Washington Post, The (DC) - May 12, 1981
Author: Gary Arnold

The term "sophomoric" seems to sophisticated to describe the level of humor in the science-fiction spoof " Galaxina ." The tone is set, inescapably, by the introductory voice-over narration in which Avery Schreiber identifies himself as "Captain Cornelous Butt," heavy emphasis on the last name, the commander of an intergalactic prowl car, the Infinity, discovered on extended patrol in the year 3008.

This is the same Capt. Butt later encountered savoring a bottle of "Venusian Thunder Ripple" and commenting. "Ah, 2001, a great year!" Also the same Butt encountered tormenting a prisoner, a rock-eating little monster, by throwing rocks at it, provoking the outraged beastie to ask, "Is this how you get your rocks off?" In case customers missed this one, there’s another punch line about getting your rocks off in the last reel. In fact, redundancy is one of the film’s stylistic constants. Having staged a parody of the cantina sequence from "Star Wars" set in a freaky frontier brothel, the movie rehashes this episode in a freaky frontier saloon where the bill of fare includes taste treats like "glazed eyeballs" and "plasma cooler with lady fingers on the side" and "Eskimo pie" and "baked Alaskin."

__Source data__
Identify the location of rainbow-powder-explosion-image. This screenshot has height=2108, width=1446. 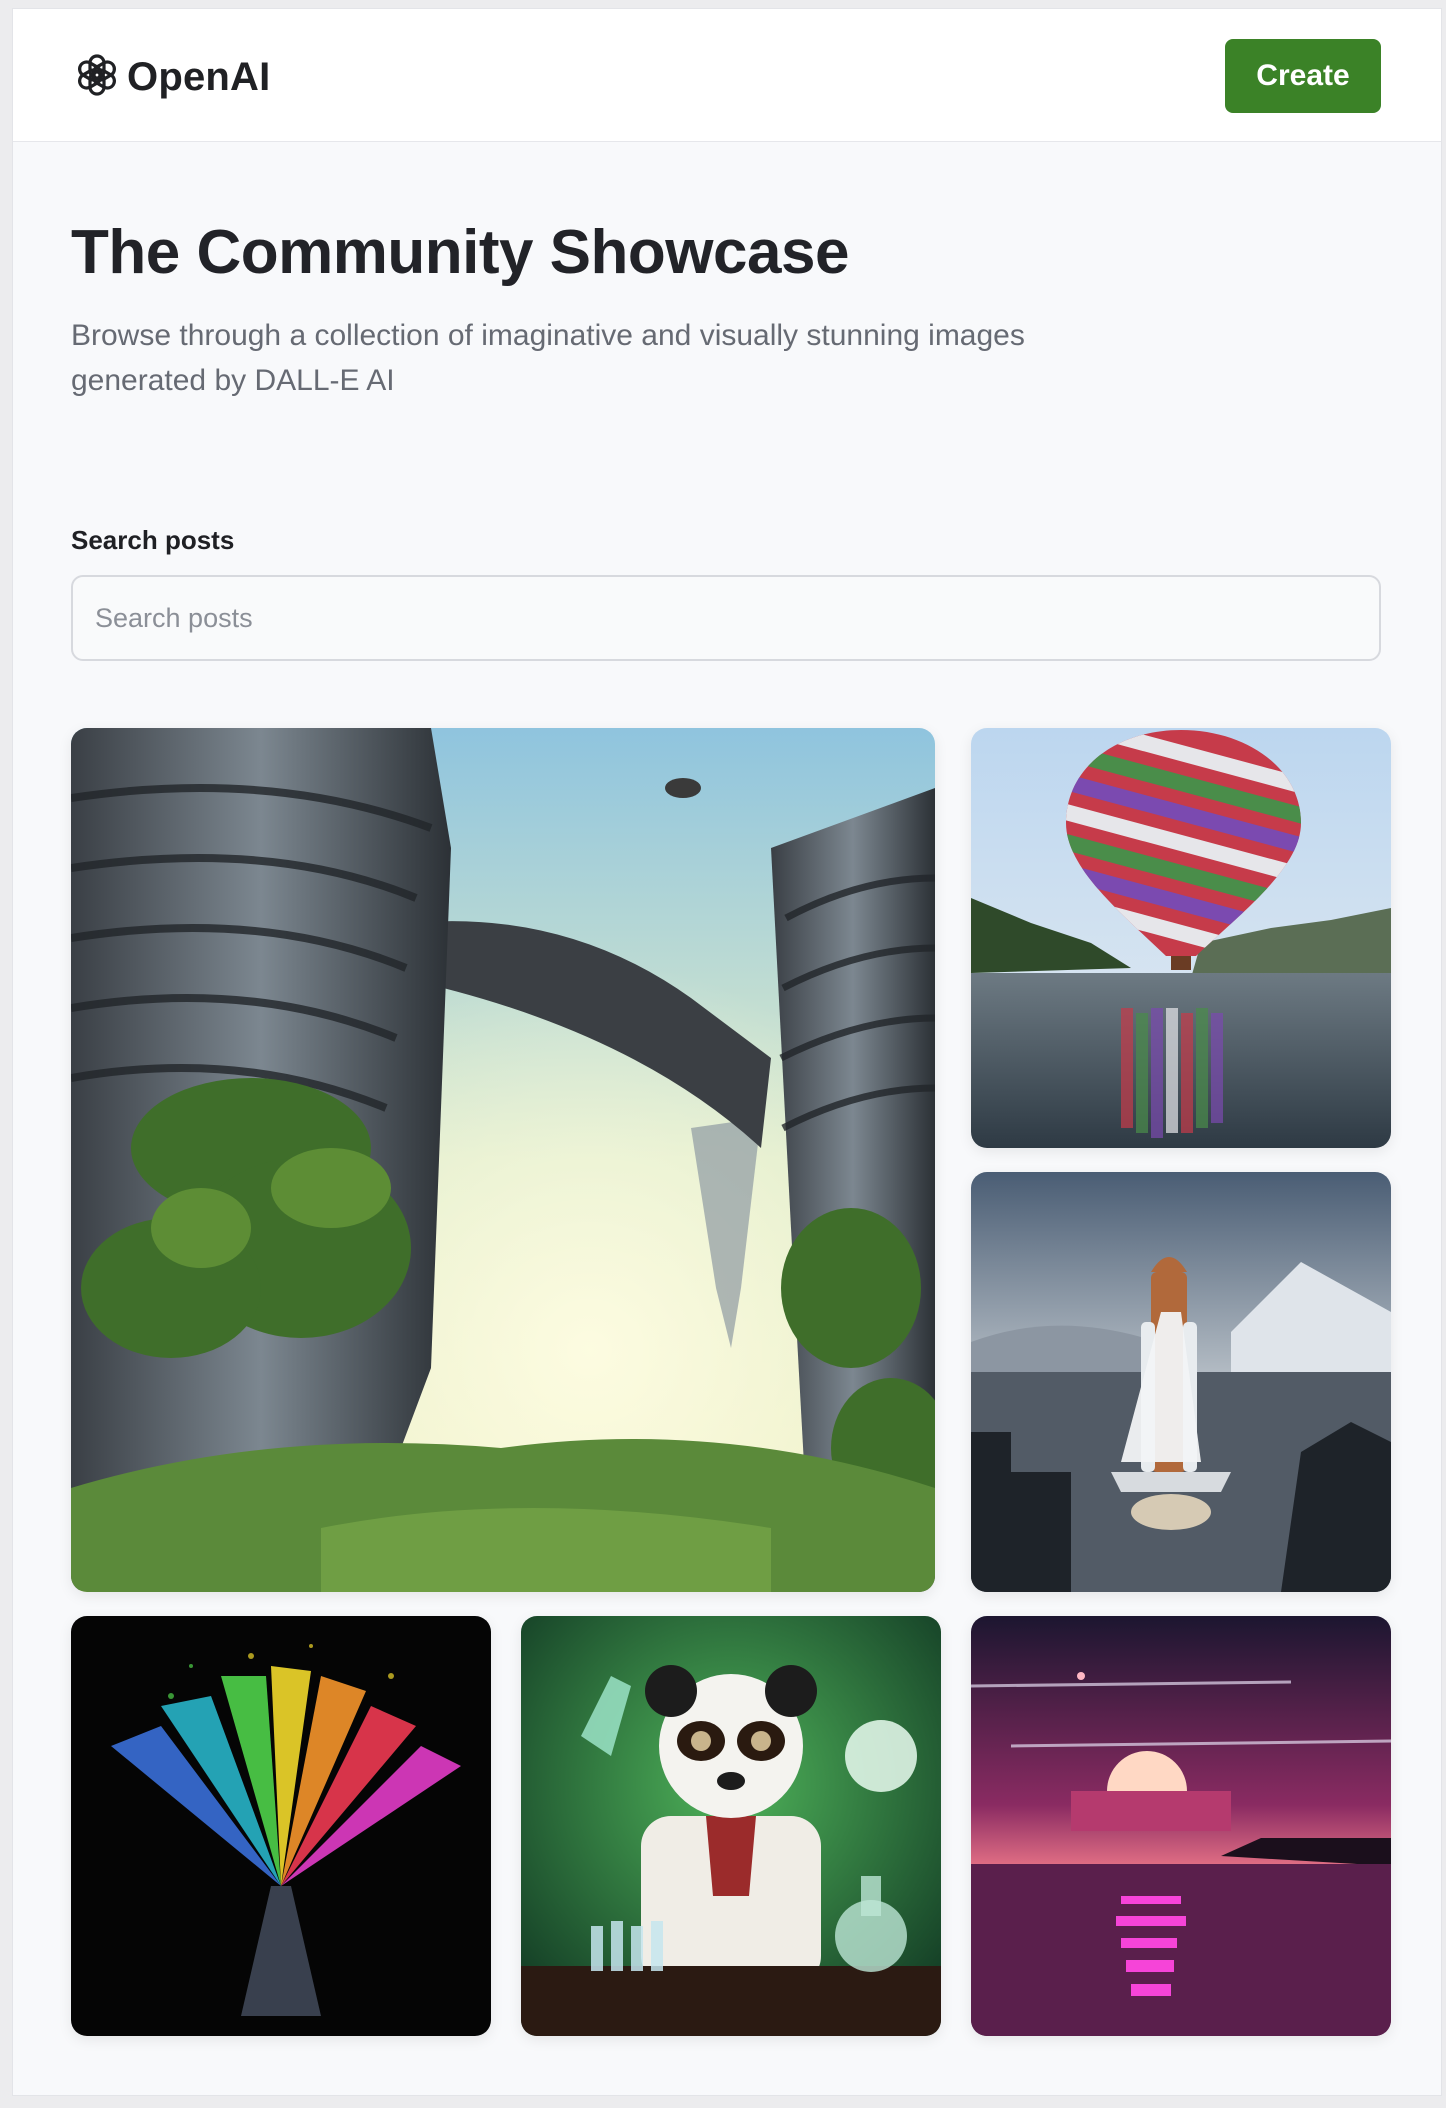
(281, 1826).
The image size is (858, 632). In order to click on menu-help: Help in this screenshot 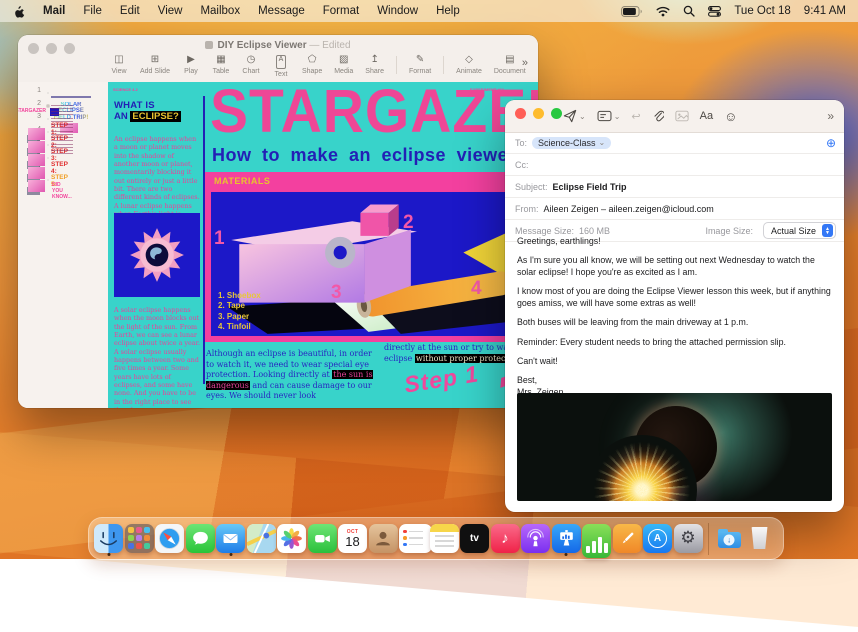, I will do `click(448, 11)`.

__Job 1__
Repeat the part of the Galaxina review starting at "Washington Post, The" and ending at "the year 3008.".
__Job 2__
In the Galaxina review, what is the name of the intergalactic prowl car that Captain Butt commands?

__Reply 1__
Washington Post, The (DC) - May 12, 1981
Author: Gary Arnold

The term "sophomoric" seems to sophisticated to describe the level of humor in the science-fiction spoof " Galaxina ." The tone is set, inescapably, by the introductory voice-over narration in which Avery Schreiber identifies himself as "Captain Cornelous Butt," heavy emphasis on the last name, the commander of an intergalactic prowl car, the Infinity, discovered on extended patrol in the year 3008.

__Reply 2__
The Infinity.